Fig. 3 Pre- (right) and post- (left) operation (OP) computed tomography (CT) scan, showing
the resolution of the lateral ventricles hydrocephalus.
Operation
We started with a diagnostic laparoscopy with distal shunt revision. The hernia was
small and otherwise asymptomatic and the added risks and complications for hernia
repair were not justifiable in our view. The patient was brought to the operating
room and placed in a supine position, where general anesthesia was induced. We began
with a diagnostic laparoscopy with the intent of reducing the catheter and obtaining
abdominal access with the Hasson technique. After insufflation, we noted that the
catheter had self-reduced and was situated in the abdomen. Both catheter ends were
shortened and sutured to the abdominal wall using a nonabsorbable 3.0 V-LOCK sutures,
and the two catheter ends were placed in the pelvis. Both distal ends were checked
to see that they drained the CSF and that the suture did not block their flow. It
is important to note that following the procedure, the patient improved both clinically
and radiologically, whereby a head CT scan showed a decrease in the maximal diameter
of the 4th ventricle as well as the lateral ventricles. The patient recovered appropriately
and was discharged a few days later.
Discussion
Only three adult occurrences of VP shunt migration into the scrotum have been documented
to the best of our knowledge.[2]
[3]
[4] Laparoscopic distal catheter trimming was used in one instance to treat this condition.[3] In another instance, the shunt caused scrotal perforation and had to be completely
replaced.[2] In neither case was a hernia repaired concurrently with the shunt revision. Another
case report advocated concurrent hernia repair since the patient had symptoms relating
to his hernia.[4] We trimmed the catheter ends, but since the inguinal hernia was asymptomatic, we
decided it was best to refrain from a hernia repair.

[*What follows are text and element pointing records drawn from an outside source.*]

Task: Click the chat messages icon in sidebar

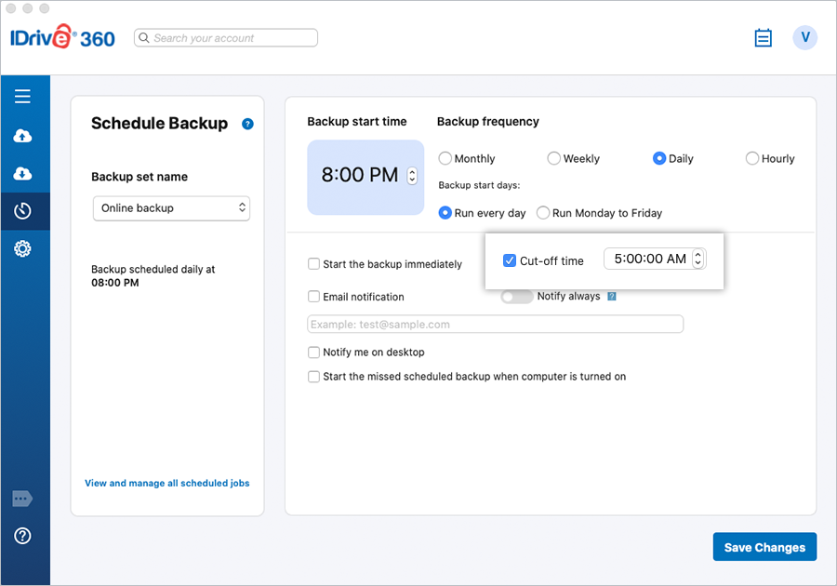Action: (22, 499)

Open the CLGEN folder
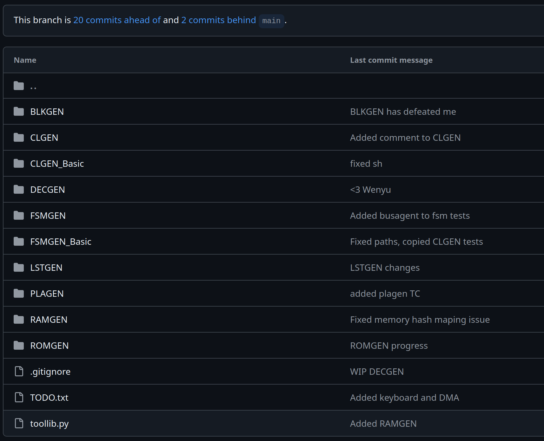tap(44, 138)
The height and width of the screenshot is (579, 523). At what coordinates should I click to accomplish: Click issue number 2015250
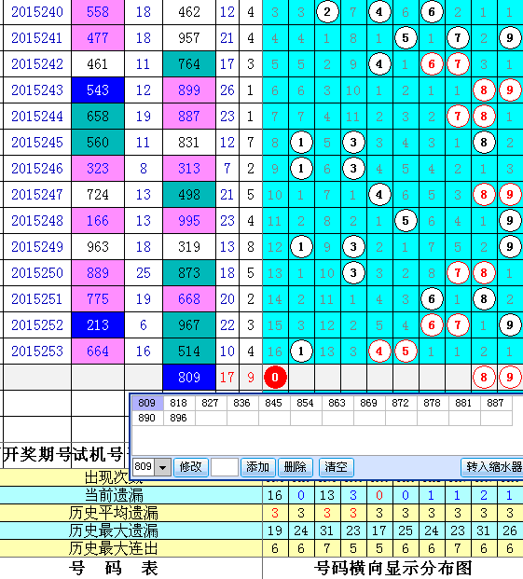coord(37,273)
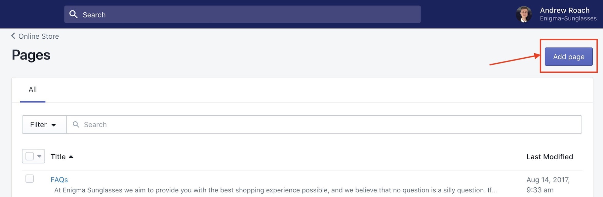The width and height of the screenshot is (603, 197).
Task: Click the magnifier icon in top search bar
Action: pos(73,14)
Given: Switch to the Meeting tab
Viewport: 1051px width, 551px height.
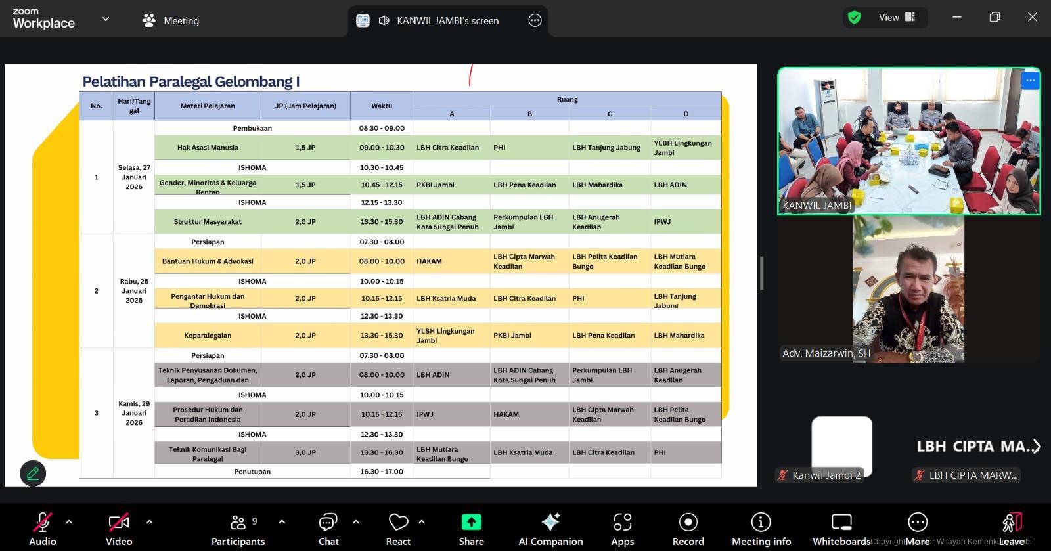Looking at the screenshot, I should tap(171, 20).
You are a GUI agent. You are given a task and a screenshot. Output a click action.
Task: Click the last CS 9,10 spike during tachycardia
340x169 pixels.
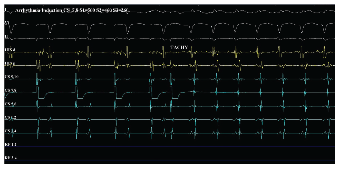click(x=328, y=79)
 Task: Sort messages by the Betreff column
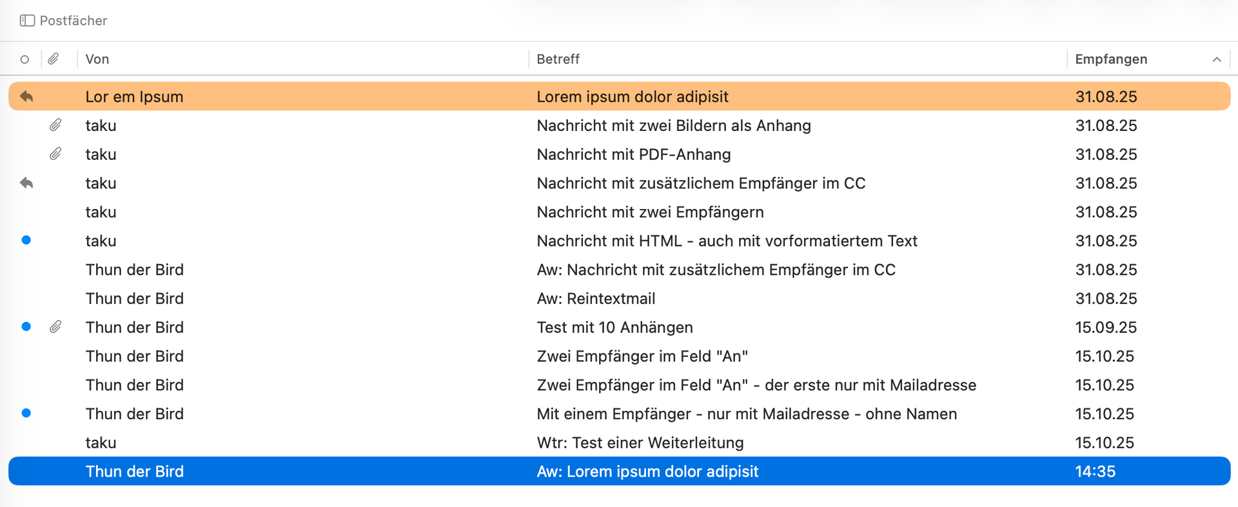pyautogui.click(x=558, y=59)
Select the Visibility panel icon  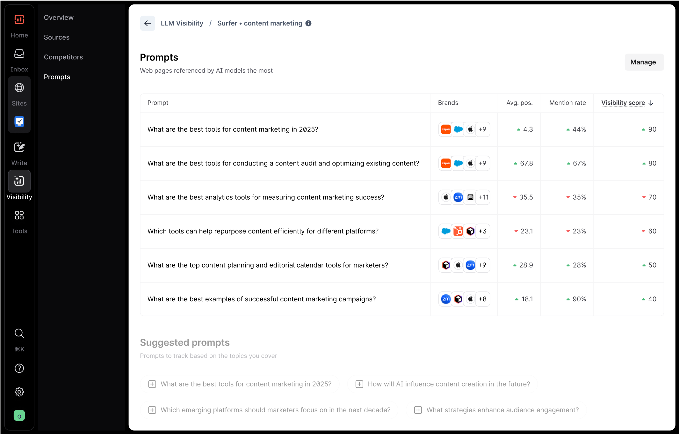19,181
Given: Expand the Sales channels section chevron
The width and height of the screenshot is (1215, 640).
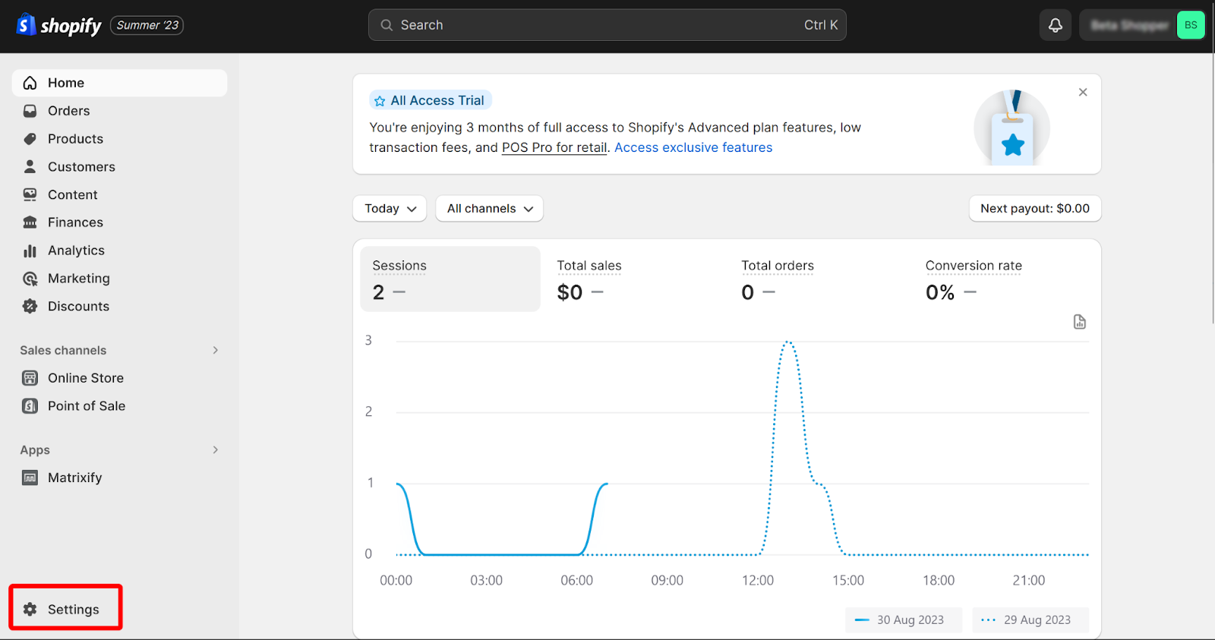Looking at the screenshot, I should pyautogui.click(x=216, y=350).
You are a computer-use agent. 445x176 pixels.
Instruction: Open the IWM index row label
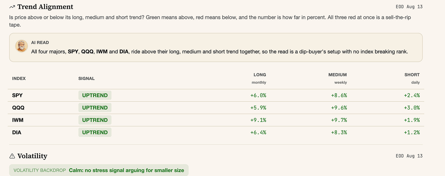coord(18,120)
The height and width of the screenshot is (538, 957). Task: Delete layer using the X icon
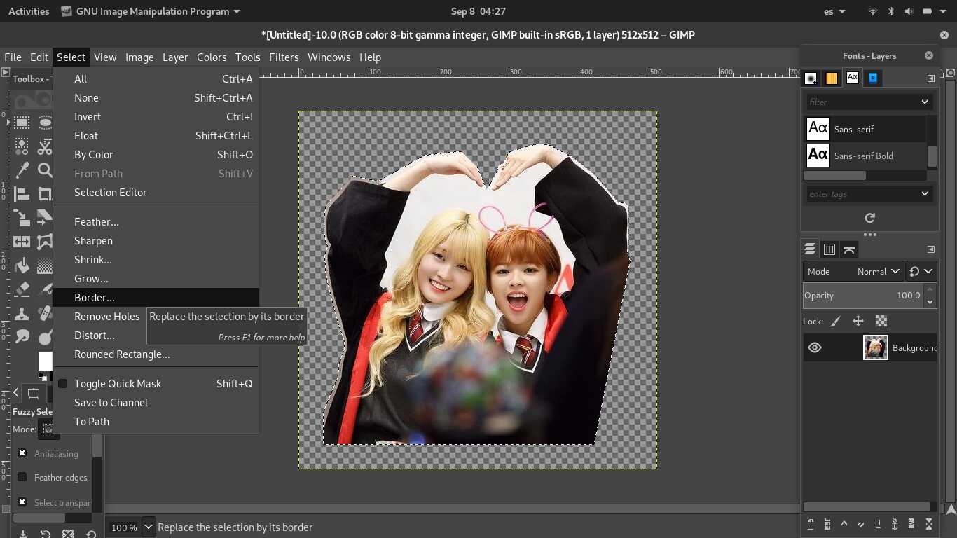click(x=929, y=523)
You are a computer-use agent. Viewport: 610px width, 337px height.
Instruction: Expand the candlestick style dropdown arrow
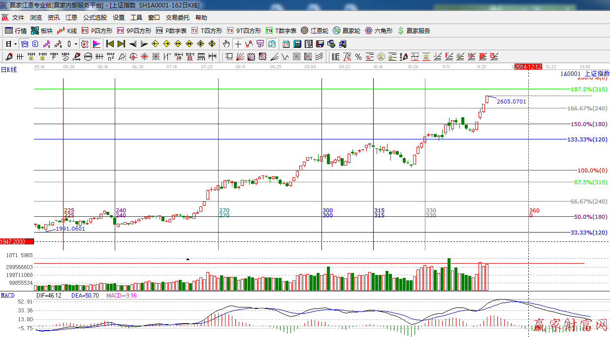tap(75, 44)
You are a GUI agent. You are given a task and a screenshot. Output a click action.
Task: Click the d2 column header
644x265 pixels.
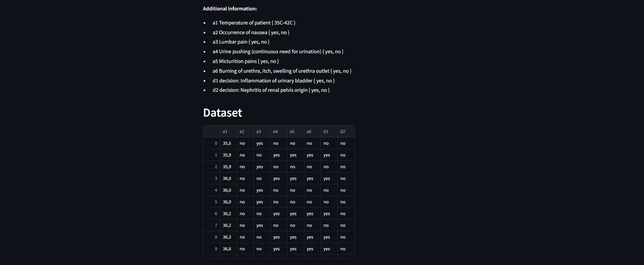[346, 131]
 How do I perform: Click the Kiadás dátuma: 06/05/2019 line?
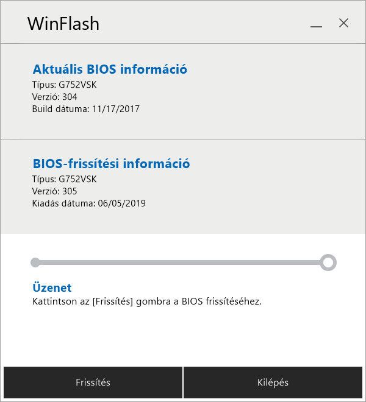[x=88, y=203]
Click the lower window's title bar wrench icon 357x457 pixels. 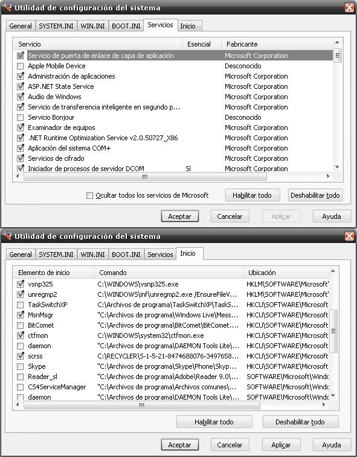[7, 236]
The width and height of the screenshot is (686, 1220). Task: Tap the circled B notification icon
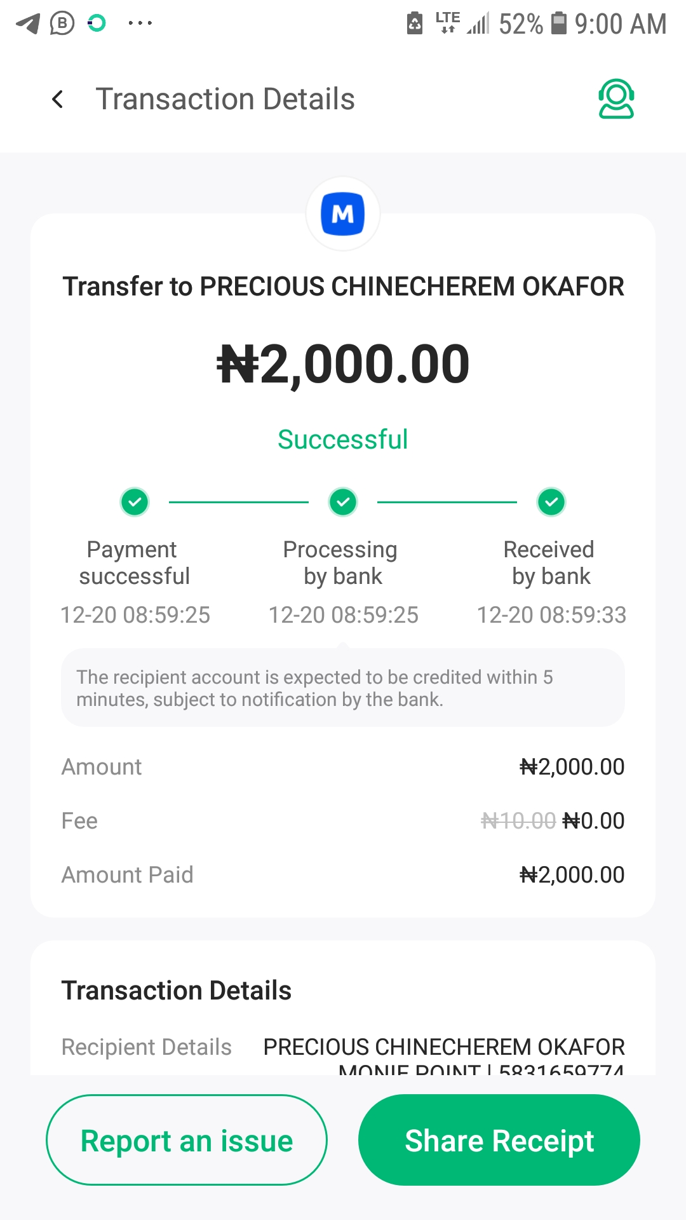click(62, 24)
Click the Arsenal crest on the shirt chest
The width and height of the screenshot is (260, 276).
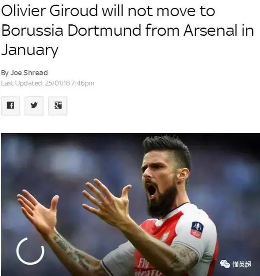(165, 236)
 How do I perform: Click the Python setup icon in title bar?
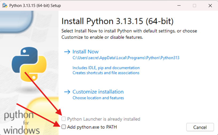click(x=5, y=6)
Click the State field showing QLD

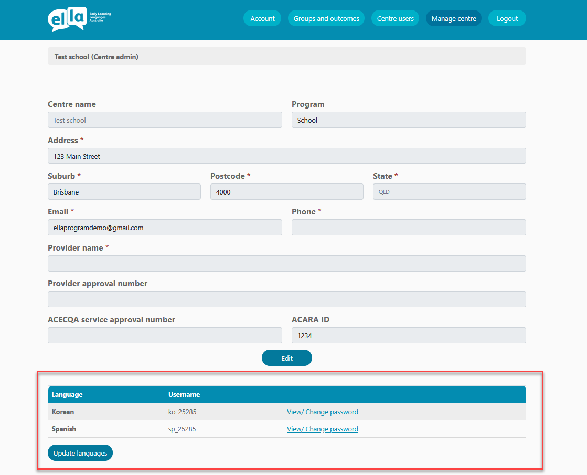pyautogui.click(x=449, y=191)
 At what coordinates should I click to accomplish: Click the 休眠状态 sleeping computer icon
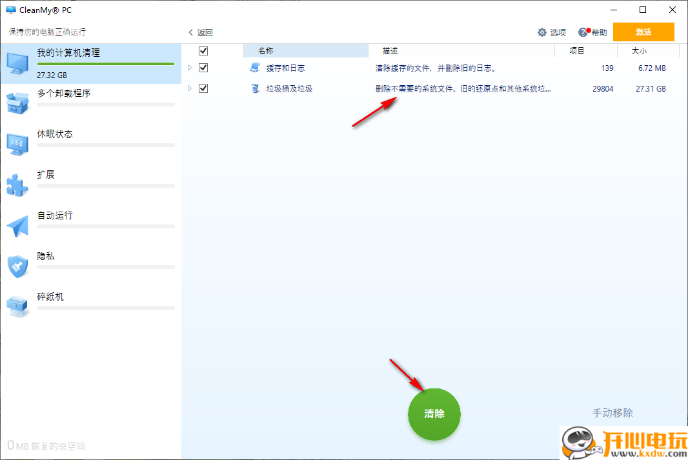click(x=16, y=143)
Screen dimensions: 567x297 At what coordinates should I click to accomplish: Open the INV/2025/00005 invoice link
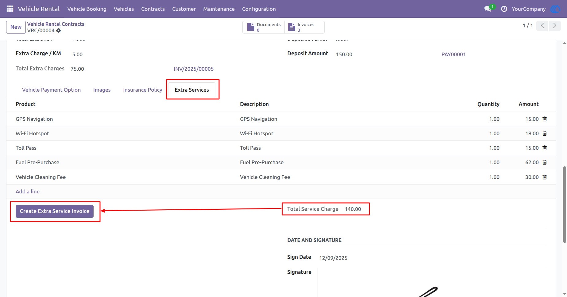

Inguinal hernias with VP shunt incarceration have often been described in children,
although adult cases have been documented far less frequently.[5]
The Mechanism of Shunt Migration into a Hernia Sac
The rate of incarceration of shunt catheters among children with newly discovered
inguinal hernias has been reported to be as high as 20%.[6] This is thought to be connected to the buildup of volume in the peritoneal cavity,
which may increase the risk of hernia development or growth. When compared with adults,
who typically develop inguinal hernias because of fibromuscular weakening of the abdominal
wall, it may be because congenital hernias from a patent processus vaginalis account
for a greater proportion of inguinal hernias in the pediatric population. Various
factors, including the up and down movement of the liver during respiration and forceful
peristalsis of the pylorus and duodenum, are involved in the displacement. Vigorous
peristaltic movement of the small bowel aids migration.[7]
[8]
Even though VP shunt imprisonment in an inguinal hernia is still a relatively uncommon
issue, it is crucial to acknowledge it as a potential reason for VP shunt dysfunction
and take repair options into account based on the patient profile.